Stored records
-=-=-=-=-
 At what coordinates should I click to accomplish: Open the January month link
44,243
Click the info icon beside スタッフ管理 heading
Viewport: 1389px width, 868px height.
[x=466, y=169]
-=-=-=-=-
Write out the records above again, keeping each one identical to the original.

 At what coordinates should I click to accomplish: Open the January month link
44,243
Click the info icon beside スタッフ管理 heading
Viewport: 1389px width, 868px height.
[x=466, y=169]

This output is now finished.